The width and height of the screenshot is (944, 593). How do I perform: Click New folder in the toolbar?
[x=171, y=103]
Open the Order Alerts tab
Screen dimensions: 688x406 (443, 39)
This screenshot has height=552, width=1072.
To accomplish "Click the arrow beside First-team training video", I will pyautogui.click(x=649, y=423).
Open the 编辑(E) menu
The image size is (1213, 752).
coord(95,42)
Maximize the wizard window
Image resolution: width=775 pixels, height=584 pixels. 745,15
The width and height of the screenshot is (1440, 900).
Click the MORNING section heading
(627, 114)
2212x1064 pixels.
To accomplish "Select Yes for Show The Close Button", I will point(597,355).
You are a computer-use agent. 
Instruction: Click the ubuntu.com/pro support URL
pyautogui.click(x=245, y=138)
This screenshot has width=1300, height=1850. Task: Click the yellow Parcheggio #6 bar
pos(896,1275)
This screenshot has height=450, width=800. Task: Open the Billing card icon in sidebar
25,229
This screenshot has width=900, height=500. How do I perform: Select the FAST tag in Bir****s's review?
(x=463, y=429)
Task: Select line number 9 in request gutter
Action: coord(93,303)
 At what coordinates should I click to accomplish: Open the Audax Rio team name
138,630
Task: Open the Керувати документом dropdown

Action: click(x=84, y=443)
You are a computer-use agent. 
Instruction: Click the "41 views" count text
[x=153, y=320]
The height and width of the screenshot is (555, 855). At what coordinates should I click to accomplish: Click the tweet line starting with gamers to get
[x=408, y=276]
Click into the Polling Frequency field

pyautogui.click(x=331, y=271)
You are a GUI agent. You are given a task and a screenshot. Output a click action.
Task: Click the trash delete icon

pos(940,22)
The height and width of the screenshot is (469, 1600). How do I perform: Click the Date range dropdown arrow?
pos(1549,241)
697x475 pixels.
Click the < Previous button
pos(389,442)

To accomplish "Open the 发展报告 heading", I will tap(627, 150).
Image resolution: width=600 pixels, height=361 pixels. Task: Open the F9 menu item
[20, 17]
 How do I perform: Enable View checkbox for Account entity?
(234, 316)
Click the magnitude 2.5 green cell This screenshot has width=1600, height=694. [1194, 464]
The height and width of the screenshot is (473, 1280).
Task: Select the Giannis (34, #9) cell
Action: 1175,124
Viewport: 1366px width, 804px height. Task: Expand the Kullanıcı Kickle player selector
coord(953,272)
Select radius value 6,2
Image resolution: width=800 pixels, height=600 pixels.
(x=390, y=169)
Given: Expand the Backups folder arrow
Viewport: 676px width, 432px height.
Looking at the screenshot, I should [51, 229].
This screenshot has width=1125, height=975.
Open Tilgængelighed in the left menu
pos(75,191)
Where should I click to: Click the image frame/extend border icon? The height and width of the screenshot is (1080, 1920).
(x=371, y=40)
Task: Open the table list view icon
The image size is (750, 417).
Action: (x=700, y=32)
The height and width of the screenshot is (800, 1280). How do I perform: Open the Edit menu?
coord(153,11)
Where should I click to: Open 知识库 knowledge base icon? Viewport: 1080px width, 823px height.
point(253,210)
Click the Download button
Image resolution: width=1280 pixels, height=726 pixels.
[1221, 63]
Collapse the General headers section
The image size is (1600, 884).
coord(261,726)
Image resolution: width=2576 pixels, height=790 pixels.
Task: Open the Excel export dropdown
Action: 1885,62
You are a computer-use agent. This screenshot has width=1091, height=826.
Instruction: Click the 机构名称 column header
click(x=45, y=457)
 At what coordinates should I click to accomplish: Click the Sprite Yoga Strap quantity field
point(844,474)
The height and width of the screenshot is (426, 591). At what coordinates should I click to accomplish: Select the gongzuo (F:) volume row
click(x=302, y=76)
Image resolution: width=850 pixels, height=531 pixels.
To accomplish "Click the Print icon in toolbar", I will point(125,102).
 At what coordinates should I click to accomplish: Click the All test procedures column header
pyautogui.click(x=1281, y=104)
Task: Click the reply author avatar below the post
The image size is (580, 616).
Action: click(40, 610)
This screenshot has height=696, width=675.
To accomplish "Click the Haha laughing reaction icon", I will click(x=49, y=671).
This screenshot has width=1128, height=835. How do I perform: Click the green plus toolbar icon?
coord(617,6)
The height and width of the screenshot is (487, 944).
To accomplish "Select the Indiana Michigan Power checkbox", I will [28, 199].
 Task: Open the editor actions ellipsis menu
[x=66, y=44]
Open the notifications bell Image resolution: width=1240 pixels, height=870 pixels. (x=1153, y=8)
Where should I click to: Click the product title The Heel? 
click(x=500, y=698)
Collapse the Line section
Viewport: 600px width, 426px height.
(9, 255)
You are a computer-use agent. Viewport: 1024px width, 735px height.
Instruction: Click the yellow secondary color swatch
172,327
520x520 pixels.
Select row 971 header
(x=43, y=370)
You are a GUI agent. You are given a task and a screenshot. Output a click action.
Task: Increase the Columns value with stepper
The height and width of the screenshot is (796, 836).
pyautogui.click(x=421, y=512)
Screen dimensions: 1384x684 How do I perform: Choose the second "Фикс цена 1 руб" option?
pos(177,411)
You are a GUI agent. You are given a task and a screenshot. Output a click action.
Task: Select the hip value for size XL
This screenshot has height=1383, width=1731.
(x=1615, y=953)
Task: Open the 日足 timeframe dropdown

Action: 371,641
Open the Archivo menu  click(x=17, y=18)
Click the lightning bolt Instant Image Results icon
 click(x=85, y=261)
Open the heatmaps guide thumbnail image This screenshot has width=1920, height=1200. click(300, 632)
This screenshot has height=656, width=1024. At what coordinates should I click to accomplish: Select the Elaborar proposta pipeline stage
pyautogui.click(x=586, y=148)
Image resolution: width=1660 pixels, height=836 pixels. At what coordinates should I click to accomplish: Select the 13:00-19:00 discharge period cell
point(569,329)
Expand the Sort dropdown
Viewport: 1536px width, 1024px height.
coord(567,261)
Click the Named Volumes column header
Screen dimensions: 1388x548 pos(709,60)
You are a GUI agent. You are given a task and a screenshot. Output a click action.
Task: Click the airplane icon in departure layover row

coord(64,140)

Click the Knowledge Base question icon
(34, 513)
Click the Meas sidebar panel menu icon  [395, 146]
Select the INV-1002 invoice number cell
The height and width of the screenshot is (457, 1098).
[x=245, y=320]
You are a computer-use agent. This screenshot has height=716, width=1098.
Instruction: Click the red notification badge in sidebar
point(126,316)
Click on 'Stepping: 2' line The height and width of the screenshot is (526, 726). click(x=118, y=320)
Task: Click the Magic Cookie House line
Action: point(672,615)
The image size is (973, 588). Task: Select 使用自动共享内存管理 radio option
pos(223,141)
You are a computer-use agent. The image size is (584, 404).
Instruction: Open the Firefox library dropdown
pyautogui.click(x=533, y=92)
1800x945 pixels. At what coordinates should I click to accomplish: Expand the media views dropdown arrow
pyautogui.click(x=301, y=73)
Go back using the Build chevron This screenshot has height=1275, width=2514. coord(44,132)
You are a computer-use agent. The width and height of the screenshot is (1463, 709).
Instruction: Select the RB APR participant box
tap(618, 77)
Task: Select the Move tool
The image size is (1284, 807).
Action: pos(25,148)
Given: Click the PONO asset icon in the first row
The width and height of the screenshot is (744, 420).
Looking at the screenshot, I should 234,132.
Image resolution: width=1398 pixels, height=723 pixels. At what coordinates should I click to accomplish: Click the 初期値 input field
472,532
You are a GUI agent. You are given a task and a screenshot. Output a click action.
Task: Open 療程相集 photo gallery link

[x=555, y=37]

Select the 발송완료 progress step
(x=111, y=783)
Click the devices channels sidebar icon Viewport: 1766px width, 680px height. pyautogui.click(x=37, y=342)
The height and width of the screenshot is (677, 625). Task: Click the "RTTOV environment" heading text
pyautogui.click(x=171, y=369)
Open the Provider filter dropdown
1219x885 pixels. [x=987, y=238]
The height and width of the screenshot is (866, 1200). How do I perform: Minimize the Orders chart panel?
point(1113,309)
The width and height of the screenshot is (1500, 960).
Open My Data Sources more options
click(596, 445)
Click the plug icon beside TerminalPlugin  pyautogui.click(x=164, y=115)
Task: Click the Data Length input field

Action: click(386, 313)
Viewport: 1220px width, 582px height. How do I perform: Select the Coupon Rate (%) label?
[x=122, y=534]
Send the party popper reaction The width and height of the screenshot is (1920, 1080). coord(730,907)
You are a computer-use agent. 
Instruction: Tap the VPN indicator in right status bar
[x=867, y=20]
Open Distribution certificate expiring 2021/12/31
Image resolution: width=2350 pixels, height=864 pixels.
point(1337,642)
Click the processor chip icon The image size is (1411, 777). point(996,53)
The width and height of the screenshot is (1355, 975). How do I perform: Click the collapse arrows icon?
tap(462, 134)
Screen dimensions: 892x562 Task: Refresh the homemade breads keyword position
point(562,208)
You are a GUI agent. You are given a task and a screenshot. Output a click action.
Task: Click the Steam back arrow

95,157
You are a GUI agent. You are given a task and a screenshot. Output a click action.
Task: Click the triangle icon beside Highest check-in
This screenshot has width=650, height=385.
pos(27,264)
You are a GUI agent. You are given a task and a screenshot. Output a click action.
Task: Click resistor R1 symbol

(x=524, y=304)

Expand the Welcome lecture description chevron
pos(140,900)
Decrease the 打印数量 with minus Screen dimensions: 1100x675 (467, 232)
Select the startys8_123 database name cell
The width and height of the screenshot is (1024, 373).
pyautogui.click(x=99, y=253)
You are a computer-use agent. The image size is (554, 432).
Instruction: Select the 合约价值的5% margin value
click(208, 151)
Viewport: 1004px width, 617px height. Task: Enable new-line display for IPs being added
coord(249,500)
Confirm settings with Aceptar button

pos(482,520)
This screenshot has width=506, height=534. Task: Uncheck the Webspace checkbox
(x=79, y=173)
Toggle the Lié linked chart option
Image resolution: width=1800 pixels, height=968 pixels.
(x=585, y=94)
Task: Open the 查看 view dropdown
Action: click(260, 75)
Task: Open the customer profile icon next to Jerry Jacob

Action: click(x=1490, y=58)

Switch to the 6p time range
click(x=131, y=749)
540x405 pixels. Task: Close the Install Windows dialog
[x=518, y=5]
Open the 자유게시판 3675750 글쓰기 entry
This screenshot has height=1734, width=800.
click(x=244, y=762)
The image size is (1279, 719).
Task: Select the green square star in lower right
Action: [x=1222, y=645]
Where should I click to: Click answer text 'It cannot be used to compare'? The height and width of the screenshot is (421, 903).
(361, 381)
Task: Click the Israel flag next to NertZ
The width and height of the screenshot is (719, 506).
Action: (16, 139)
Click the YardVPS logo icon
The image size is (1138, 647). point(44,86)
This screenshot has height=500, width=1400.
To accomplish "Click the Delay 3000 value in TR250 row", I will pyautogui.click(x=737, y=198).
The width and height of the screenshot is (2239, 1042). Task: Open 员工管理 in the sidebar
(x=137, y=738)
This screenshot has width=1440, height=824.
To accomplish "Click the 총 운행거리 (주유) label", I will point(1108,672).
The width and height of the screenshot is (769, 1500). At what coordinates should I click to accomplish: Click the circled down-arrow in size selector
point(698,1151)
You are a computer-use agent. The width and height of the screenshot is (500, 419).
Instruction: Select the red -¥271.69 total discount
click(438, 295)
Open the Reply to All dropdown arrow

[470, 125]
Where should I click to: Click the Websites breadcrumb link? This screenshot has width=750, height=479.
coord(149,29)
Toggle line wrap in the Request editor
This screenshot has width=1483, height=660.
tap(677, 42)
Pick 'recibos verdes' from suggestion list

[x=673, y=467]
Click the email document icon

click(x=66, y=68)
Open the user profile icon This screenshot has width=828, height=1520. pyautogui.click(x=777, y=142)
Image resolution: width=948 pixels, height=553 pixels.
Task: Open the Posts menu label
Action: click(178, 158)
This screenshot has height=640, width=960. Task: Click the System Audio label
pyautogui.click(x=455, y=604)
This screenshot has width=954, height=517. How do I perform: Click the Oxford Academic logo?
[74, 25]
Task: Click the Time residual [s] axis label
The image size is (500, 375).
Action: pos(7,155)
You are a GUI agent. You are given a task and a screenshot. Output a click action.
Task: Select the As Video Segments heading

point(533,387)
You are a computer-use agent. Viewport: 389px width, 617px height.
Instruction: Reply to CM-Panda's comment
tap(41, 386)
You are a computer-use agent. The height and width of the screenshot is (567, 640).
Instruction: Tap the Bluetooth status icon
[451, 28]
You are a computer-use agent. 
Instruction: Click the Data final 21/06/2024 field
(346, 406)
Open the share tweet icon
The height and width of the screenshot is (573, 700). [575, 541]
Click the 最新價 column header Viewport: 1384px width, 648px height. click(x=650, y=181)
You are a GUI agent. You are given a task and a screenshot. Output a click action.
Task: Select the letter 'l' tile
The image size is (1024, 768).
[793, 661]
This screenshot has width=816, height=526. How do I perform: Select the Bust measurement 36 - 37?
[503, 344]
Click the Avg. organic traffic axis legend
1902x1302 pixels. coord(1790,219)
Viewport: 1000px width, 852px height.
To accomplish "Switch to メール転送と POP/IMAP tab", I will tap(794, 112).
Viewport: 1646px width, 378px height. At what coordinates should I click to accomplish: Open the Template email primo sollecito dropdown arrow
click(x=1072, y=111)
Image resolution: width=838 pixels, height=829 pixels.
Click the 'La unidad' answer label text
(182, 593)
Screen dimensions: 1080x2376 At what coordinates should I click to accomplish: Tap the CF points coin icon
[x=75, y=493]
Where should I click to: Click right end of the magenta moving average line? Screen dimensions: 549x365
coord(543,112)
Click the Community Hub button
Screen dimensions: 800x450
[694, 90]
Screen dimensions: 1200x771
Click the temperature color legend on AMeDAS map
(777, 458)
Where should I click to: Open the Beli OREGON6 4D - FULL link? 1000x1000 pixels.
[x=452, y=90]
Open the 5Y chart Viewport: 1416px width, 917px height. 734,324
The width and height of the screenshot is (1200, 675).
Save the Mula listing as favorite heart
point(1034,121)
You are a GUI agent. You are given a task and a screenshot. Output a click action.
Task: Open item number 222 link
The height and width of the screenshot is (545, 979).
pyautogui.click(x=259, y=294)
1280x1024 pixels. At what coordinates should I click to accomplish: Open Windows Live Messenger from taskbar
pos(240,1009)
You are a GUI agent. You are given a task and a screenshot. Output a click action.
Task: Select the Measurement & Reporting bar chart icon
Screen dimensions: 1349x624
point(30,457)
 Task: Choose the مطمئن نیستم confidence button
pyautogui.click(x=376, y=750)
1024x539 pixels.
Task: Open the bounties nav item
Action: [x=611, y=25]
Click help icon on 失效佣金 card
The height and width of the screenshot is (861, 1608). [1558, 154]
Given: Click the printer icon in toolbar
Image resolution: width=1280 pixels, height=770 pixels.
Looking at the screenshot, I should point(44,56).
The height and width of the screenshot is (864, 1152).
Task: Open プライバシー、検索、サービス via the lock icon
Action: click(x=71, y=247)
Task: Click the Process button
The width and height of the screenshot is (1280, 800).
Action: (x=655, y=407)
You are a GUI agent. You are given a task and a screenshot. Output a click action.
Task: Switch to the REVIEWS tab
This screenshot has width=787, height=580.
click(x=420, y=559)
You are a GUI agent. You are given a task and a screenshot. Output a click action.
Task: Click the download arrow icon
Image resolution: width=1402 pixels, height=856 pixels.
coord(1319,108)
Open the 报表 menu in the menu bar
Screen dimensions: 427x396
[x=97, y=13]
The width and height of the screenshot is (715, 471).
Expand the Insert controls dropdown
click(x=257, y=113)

---+---

- _Task goal_: Make a tally of the lines in this data that include the string "reaction", and answer with that tally alone.

- _Answer area_: 2